Last weekend, some friends and I rented a house in New Hampshire and hiked Mt. Washington. It is the highest peak in the Northeastern United States at 6,288 feet – and, according to Wikipedia, the most prominent mountain east of the Mississippi River.
Here are some facts about the mountain:
The highest wind velocity ever recorded at any surface weather station (231 mph) was logged here on April 12, 1934.
137 fatalities have occurred since 1849. No surprise: Most are due to hypothermia–and not only in winter.
It’s long, dangerous, not particularly scenic (at least not more so than any other Presidential), the weather is always a factor, and most of all, anyone can drive to the summit so you never gain the peaceful feeling of hiking a summit and looking out over the White Mountains.
There may be worse weather, from time to time, at some forbidding place on Planet Earth, but it has yet to be reliably recorded.
Well, OF COURSE I wanted to do the hike. Who wouldn’t?
We started at Pinkham Notch base camp, about 2,000 feet above sea level. We hiked Tuckerman’s Ravine, the hardest but also the most direct route. We were on the trail at 6:30am and reached the top in under four hours. We ascended over 1,000 feet per hour and had no stragglers. All in all, it was a great success.
Except for the fact that it was one of the most difficult things I have ever done in my life. Gusts near the top averaged 50-60 mph. Some gusts were even more powerful than that. You can see why 137 people have died. I’m surprised the number isn’t higher.
As you ascend up the mountain, the trees get shorter and shorter until you’re finally exposed. And eventually, there are no more trees, no more grass, and it’s just rocks. Lots and lots of rocks. For the last 1,000 feet or so, you are rock climbing. The winds were howling. And I just kept thinking about the lyrics to All Along the Watchtower because of course I did.
There must be some kind of way out of here
Said the joker to the thief
There’s too much confusion, I can’t get no relief.
Outside in the cold distance
A wild cat did growl
Two riders were approaching
And the wind began to howl, hey.
And then there’s the FOG. I’m not sure if you can even classify it as fog because you are literally in the clouds. Anyway, the fog made visibility low, and the wind didn’t help, and it wasn’t exactly raining but there was still condensation everywhere. Wet rocks make for a tricky climb. And yet we all pushed through. It’s interesting how your body responds in that environment – I kinda went into a hyper-focused state, like I was in survival mode. My instincts took over. And, yeah, your body has a natural instinct to not die.
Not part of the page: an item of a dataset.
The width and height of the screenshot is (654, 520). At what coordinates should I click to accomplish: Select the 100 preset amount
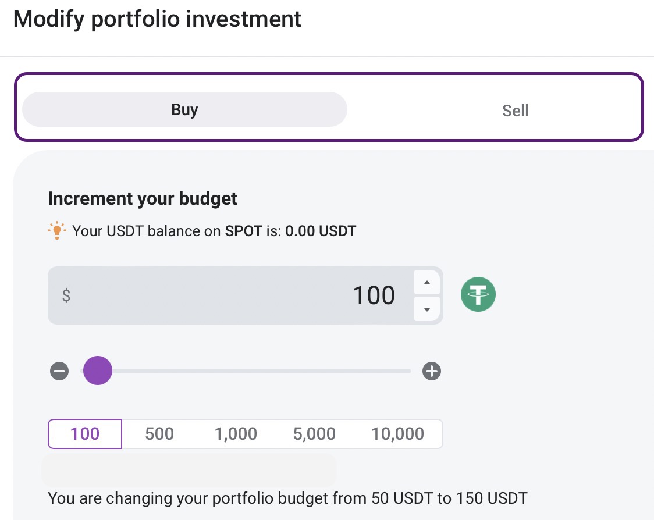[x=85, y=434]
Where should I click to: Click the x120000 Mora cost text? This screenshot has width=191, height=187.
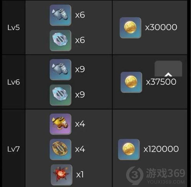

Going down was even harder than going up. You use totally different muscles. And, it’s much easier to slip on the rocks.
I was really sore the next day. And, for some reason, I was even more sore the day after that. I’m still sore, actually. The hike cracked my top 5 sorest events:
**THE TOP 5**
2) Day after I did an hour of lunges for middle school baseball practice
3) Tennis camp, 2006
4) 16 mile run, Superbowl Sunday 2013
5) Mt. Washington
You know, I’m starting to realize that I’m a bit of a risk taker. Like, I never expected to go bungy jumping, or run a marathon, or live in Australia, or white water raft, or hike Mt. Washington, but I’ve done those things and they have been awesome and I have been able to share those experiences with really cool people. I guess I just enjoy the ever present game of doing stuff.
I’m starting to realize that I value experiences over things. I think that’s a good thing. I hope it is. As long as I don’t die.